(Records excerpted from a collection)
- - -

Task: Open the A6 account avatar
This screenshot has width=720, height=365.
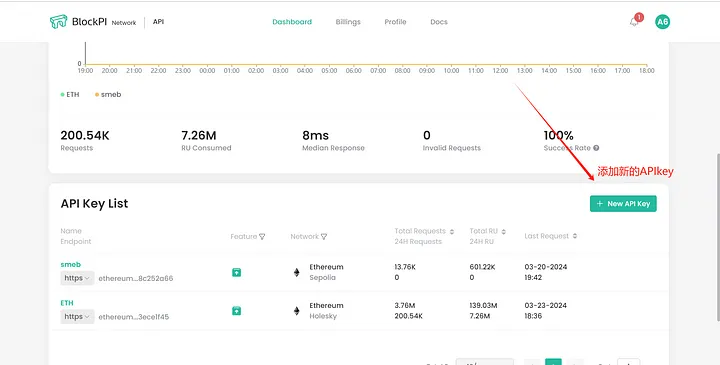Action: click(662, 22)
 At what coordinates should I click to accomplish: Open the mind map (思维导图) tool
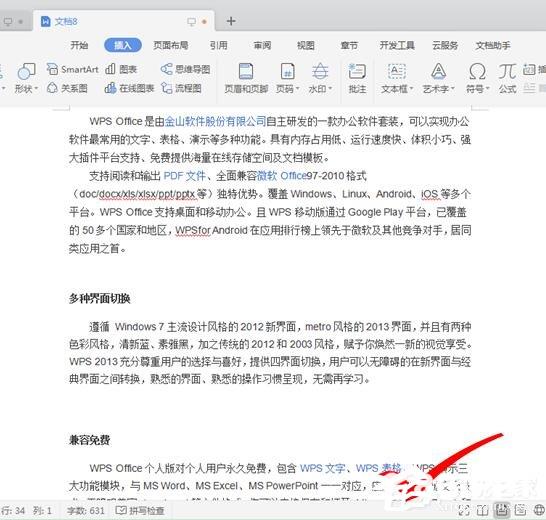(186, 69)
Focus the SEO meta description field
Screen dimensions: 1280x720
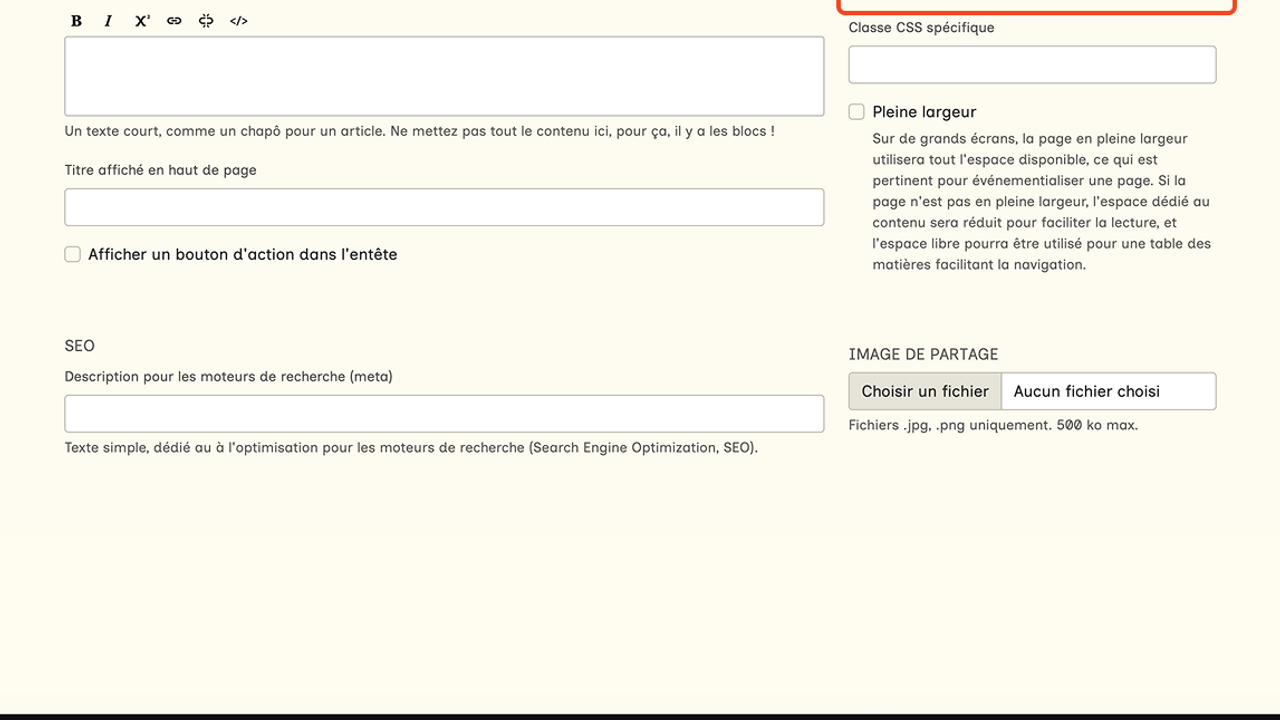(x=444, y=414)
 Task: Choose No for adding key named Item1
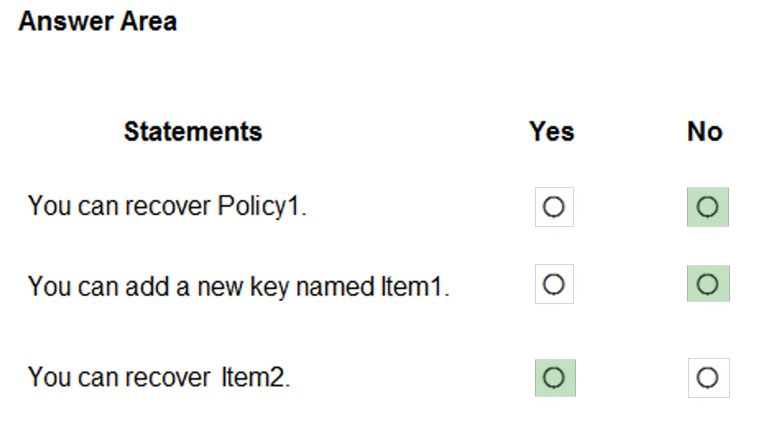click(707, 285)
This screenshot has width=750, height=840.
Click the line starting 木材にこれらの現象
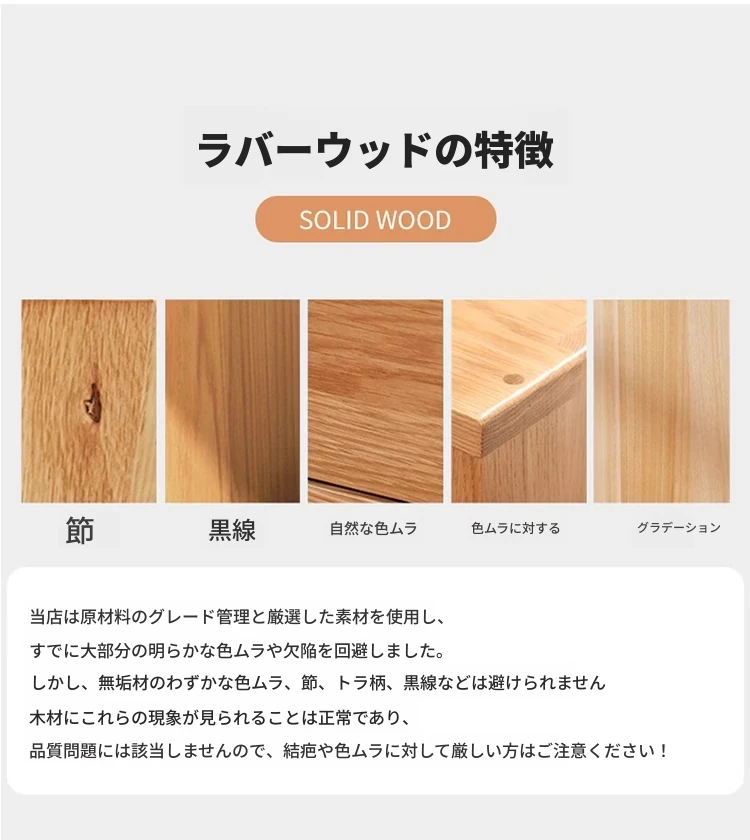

- - -

A word-for-word copy is required of the lines above from the line with "Task: Choose No for adding key named Item1" through the last line of the data; no other lines and no pictures belong in it.

 Task: Choose No for adding key named Item1
click(707, 285)
This screenshot has width=750, height=840.
Click the line starting 木材にこれらの現象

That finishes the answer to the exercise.